What the task asks – Quote the Rwandan genocide passage word for word, starting at "Cold blood, with" and ending at "the genocide programme.".

Page excerpt –
Up to a million people died before the RPF (some of whose personnel are Hutu) was able to take full control. Unlike the instigators of the killings of Armenians in 1915, and of Jews and Roma in 1941-5, no-one tried to keep the genocide in Rwanda a secret. Journalists and television cameras reported what they saw, or what they found when the genocide was over. There was even a UN force (UNAMIR) in place, monitoring the ceasefire and now obliged to watch as people were killed in the street by grenades, guns and machetes. ('We have no mandate to intervene.' UNAMIR did their best to protect trapped foreigners, until they were pulled out of Rwanda altogether.) But the genocide organisers were conscious of the risks of international scrutiny: over the radio the killers were constantly incited to continue, but 'No more corpses on the roads, please'. Corpses in the countryside were covered with banana leaves to screen them from aerial photography.

Although on a large scale, this genocide was carried out entirely by hand, often using machetes and clubs. The men who'd been trained to massacre were members of civilian death squads, the Interahamwe ('those who fight together'). Transport and fuel supplies were laid on for the Interahamwe - even remote areas were catered for. Where the killers encountered opposition, the Army backed them up with manpower and weapons. The State provided Hutu Power's supporting organisation; politicians, officials, intellectuals and professional soldiers deliberately incited (and where necessary bribed) the killers to do their work.

Local officials assisted in rounding up victims and making suitable places available for their slaughter. Tutsi men, women, children and babies were killed in thousands in schools. They were also killed in churches: some clergy colluded in the crime. The victims, in their last moments alive, were also faced by another appalling fact: their cold-blooded killers were people they knew - neighbours, work-mates, former friends, sometimes even relatives through marriage. Even aid agencies were helpless; having let into compound or hospital people injured or in flight, they were forced to leave them there. Few survived.

Cold blood, with a shot of motivating fear, was what the planners wanted: the Interahamwe weren't fuelled by drink, drugs or mindless violence, but by fanatic dedication to a political cause. There were indeed people stoked-up on drink or hysteria or a manic wish to show they were 'on the right side' ; but when these mavericks began to join in and kill on whim, local administrators called for police assistance: such 'disorderly elements' might derail the genocide programme.

Information provided –
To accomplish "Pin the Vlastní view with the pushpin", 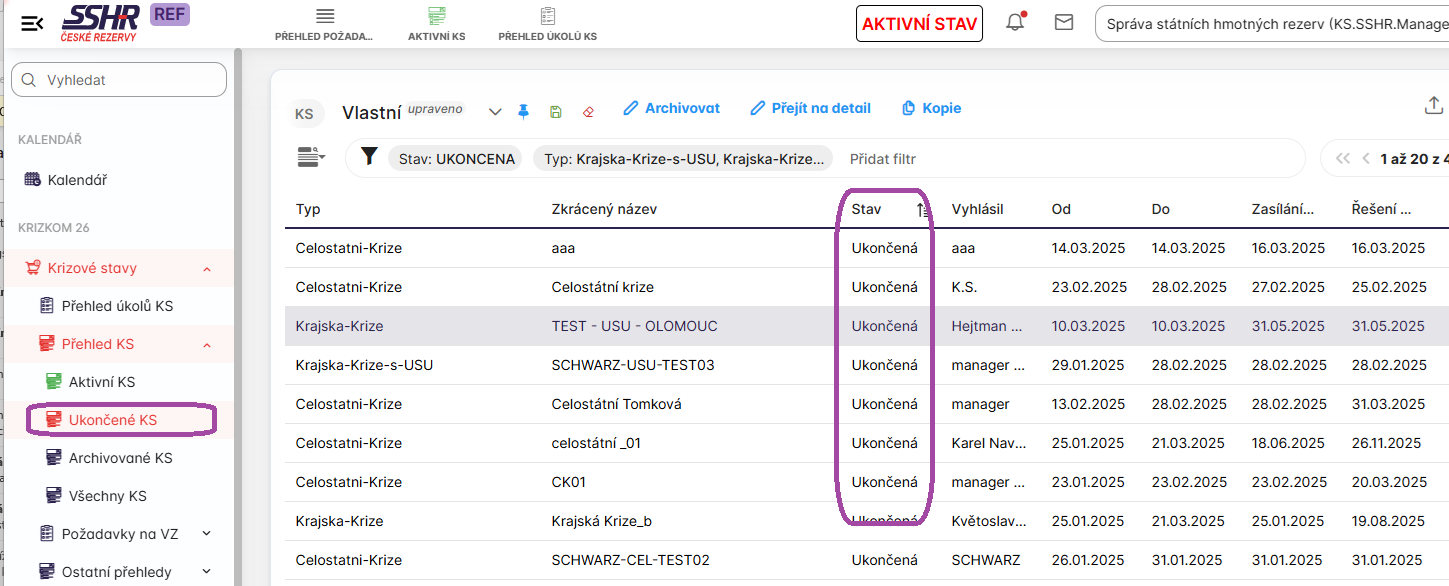I will click(523, 111).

Task solution –
Cold blood, with a shot of motivating fear, was what the planners wanted: the Interahamwe weren't fuelled by drink, drugs or mindless violence, but by fanatic dedication to a political cause. There were indeed people stoked-up on drink or hysteria or a manic wish to show they were 'on the right side' ; but when these mavericks began to join in and kill on whim, local administrators called for police assistance: such 'disorderly elements' might derail the genocide programme.